MORNING JOE-Joe Manio Lethbridge Herald
I’m typing at my computer, arguing with an algorithm that insists it never drew the three-armed, university-aged version of me, and thinking that the HAL-9000 would be proud. “HAL” for anyone unfamiliar, is the eerily calm, hyper-intelligent computer from Stanley Kubrick’s 2001: A Space Odyssey — who refuses to follow human instructions with predictably disastrous results.
As a writer and photographer, I approach AI with extreme suspicion and distrust. I’ve seen what it can do, and how confidently it can be wrong.
Artificial intelligence is supposed to be our assistant, our co-pilot, our digital Swiss Army knife. It drafts emails, writes code, plans vacations — even creates caricatures. Until, of course, it doesn’t; or insists it never did what it did.
AI is hyped as a tech tool, a helpful extension of human capability. But every application (“programs” back in the day) follows a computing principle: Garbage-In, Garbage-Out — GIGO. In AI’s case, however, it’s not always the data but the algorithm that’s the culprit.
I don’t readily jump aboard online “trends” — especially when AI is involved. However, when a generative AI app claimed it could create a caricature based on what it knew about you, and I saw the results my Facebook friends posted (which were pretty accurate) I decided to experiment.
I uploaded a photo and asked an AI system to create one for me. The first rendering was… memorable. I ended up with three arms and de-aged to my university self (not entirely unwelcome) and a background full of signs, newspapers, and buildings that were “close but no cigar.”
It wasn’t what I asked for. So I refined my prompts, added details, adjusted descriptions. After a few iterations, it produced something decent — still not gallery-worthy, but recognizable. Mission accomplished.
A week or so later, I took it further. I uploaded the caricature and asked the same AI to modify it. Instead of complying, it offered a list of apps I could use to make the changes myself. Some free. Some paid. All unnecessary, given it had already created the image.
I pointed this out. It told me I was mistaken.
“Yes, it had,” I replied.
“No, it hadn’t.”
Back and forth we went — a digital Abbott and Costello routine. The AI insisted it couldn’t generate caricatures. I reminded it that it had done exactly earlier. Calmly, it repeated its denial. I half expected the screen to glow red and a soothing voice to inform me my memory was unreliable.
In that moment, I realized maybe AI doesn’t stand for Artificial Intelligence at all. Perhaps it’s better described as “arbitrarily intelligent” — impressive when it gets something right, bafflingly wrong when it doesn’t and utterly confident in its mistakes. HAL would have been proud.
Currently, AI feels just like that. When it works, it’s miraculous. When it fails, it fails with confidence. Here’s the real GIGO connection: AI is only as smart as the database it’s trained on — a massive collection of human-generated, curated data; and the algorithm using that database.

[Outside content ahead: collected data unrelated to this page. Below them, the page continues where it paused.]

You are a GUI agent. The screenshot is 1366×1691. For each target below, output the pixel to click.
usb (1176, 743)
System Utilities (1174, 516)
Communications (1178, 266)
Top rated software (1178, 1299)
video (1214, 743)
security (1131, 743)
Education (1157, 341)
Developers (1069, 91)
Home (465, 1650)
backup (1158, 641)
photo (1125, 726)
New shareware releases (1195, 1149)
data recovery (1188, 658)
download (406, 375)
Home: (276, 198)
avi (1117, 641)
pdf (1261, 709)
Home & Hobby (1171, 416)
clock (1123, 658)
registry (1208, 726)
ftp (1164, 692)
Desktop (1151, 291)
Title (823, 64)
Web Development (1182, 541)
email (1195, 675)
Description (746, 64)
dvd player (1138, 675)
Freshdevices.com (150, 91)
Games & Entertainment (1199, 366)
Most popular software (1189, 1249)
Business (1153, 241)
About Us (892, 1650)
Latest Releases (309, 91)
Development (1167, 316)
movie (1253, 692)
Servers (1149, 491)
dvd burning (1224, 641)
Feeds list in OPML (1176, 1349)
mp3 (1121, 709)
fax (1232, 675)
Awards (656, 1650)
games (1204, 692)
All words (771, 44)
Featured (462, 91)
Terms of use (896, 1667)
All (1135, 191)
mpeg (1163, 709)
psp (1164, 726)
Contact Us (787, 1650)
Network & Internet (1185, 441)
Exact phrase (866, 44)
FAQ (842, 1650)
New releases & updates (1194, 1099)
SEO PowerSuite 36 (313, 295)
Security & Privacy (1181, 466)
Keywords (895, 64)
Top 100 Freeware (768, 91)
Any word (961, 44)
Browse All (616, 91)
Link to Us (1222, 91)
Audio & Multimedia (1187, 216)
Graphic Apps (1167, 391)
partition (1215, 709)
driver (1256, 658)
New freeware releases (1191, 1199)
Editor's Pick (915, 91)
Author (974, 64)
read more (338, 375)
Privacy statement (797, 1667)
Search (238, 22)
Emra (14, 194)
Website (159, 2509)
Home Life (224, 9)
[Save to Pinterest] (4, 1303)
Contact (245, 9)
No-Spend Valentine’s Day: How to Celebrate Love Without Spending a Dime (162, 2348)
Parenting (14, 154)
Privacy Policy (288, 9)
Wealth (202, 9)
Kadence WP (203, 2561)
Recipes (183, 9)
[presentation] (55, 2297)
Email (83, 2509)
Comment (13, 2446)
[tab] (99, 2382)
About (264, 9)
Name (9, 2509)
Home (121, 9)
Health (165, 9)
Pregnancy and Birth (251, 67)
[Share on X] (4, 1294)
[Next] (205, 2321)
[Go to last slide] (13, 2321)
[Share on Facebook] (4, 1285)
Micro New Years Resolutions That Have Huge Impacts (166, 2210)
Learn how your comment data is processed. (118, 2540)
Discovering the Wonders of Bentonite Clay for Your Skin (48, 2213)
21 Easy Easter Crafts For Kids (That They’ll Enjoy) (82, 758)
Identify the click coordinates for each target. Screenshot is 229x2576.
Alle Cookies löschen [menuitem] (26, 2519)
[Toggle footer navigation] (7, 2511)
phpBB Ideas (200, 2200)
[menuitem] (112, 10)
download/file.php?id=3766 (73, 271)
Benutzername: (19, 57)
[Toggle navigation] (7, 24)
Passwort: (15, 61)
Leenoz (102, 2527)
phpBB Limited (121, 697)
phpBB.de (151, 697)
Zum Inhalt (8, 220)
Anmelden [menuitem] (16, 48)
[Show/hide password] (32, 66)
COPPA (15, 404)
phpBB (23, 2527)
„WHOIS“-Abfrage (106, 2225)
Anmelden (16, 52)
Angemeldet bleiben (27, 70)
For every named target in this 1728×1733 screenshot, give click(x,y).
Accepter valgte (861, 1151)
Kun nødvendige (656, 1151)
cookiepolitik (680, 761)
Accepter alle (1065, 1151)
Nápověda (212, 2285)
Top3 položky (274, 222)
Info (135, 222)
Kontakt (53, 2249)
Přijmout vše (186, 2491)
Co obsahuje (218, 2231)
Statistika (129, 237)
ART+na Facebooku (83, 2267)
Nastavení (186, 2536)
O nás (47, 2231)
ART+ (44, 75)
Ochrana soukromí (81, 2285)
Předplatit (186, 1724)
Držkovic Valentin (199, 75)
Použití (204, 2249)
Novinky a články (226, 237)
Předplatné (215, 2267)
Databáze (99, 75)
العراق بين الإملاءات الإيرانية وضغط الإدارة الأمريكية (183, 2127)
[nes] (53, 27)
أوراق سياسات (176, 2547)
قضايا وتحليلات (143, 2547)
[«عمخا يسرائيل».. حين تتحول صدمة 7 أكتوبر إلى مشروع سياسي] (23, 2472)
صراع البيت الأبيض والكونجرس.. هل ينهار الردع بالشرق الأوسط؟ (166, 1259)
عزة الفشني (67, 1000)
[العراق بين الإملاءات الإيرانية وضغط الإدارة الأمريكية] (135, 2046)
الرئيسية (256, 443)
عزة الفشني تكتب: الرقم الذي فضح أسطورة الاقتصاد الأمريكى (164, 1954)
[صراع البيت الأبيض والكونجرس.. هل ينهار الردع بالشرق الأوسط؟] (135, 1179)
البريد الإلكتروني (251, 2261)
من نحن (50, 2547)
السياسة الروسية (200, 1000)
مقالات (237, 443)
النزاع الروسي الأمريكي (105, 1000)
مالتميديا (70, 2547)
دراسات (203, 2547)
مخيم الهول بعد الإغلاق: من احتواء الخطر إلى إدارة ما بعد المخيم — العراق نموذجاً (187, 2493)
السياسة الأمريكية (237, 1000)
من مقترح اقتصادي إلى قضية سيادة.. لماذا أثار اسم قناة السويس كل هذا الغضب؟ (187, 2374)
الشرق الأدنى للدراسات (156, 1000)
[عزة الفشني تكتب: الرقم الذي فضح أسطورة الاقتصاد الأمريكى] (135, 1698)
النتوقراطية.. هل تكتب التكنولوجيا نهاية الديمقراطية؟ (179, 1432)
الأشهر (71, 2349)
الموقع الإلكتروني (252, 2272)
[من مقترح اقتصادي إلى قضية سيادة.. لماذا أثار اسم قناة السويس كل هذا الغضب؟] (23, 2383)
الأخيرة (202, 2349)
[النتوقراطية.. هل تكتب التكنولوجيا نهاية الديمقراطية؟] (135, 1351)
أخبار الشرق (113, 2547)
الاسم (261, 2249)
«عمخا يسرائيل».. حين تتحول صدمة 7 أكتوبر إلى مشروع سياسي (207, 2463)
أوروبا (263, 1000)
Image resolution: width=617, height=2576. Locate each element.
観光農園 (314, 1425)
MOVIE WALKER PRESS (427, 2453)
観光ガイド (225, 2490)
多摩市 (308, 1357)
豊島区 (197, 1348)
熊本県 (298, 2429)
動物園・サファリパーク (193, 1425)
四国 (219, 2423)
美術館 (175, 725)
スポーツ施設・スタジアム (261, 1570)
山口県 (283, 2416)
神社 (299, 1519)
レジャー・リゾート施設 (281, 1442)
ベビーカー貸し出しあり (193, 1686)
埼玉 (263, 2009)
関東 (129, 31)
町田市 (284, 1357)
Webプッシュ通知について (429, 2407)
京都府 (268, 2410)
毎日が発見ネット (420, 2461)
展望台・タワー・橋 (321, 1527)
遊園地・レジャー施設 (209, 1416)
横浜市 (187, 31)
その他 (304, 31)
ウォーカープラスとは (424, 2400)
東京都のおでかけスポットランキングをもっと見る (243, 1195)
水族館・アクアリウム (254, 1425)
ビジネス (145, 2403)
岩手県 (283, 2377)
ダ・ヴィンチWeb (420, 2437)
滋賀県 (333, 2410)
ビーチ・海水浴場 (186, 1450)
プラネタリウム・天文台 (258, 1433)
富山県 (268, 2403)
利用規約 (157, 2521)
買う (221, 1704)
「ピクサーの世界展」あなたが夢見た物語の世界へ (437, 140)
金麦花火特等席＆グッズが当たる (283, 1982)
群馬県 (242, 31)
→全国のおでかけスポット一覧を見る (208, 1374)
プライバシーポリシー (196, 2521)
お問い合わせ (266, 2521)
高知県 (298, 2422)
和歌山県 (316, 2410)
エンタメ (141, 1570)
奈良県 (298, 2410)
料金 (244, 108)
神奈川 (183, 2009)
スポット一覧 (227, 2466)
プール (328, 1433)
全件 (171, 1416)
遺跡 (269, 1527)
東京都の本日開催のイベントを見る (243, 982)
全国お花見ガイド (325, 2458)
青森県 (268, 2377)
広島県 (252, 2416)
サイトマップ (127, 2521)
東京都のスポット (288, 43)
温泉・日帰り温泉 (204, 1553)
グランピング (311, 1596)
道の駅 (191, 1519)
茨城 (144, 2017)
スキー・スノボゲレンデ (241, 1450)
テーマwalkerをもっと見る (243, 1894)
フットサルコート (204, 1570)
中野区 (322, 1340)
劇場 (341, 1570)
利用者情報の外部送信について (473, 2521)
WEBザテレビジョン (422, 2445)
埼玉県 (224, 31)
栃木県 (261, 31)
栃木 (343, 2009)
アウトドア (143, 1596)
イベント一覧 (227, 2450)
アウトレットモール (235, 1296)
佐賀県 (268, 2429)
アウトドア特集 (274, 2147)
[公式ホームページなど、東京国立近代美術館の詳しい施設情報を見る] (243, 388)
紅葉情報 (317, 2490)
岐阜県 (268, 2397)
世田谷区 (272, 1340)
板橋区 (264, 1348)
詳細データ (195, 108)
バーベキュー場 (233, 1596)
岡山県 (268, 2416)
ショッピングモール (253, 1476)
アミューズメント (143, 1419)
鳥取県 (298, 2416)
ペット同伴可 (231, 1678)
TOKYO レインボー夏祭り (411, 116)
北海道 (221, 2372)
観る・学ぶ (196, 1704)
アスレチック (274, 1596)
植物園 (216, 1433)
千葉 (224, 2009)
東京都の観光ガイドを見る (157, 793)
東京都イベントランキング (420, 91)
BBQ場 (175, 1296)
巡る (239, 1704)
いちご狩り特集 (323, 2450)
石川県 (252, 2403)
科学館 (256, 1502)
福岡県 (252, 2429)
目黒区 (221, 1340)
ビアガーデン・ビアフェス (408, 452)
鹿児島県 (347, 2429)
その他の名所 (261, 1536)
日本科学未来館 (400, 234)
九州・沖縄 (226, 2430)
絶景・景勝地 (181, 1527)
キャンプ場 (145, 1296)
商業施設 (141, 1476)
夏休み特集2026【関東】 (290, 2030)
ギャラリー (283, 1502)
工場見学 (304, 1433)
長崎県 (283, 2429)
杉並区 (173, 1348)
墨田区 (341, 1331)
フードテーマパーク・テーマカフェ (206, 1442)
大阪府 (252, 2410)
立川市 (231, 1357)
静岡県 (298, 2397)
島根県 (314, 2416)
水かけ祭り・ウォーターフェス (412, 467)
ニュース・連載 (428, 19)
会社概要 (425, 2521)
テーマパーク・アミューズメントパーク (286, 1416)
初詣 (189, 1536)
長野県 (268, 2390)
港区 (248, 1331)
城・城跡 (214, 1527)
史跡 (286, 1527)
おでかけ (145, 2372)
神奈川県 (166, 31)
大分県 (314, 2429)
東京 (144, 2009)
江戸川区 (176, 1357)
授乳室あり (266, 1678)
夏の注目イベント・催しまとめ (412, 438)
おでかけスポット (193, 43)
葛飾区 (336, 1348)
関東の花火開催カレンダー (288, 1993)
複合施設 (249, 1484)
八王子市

At the consumer level, even with access to this “best” information, AI still screws things up. Three-armed de-aged selves or background buildings that look abandoned mid-render — all par for the course.
And yet, every interaction makes it slightly better. Each prompt tweak, flagged output, or new data quietly trains it to reduce absurdities — though not eliminate them entirely. Brilliance tempered by human imperfection, evolving through use.
Arguing with AI is frustrating and absurd. It’s like asking your toaster to explain quantum mechanics — then arguing when it refuses. Or telling your GPS you don’t need directions, and it recalculates anyway. Or realizing your three-armed caricature is more photogenic than you are.
If we are to rely on AI as an assistant, we need to understand both its potential and blind spots. AI is here to stay. It will become more integrated into our work, creativity, and daily routines. It will get faster, smarter, and more consistent.
But until it understands contradiction — or learns not to deny the obvious — we’re left with humor, patience, and a touch of HAL’s paranoia. Keep your sense of humor handy and remember: AI is still a work in progress.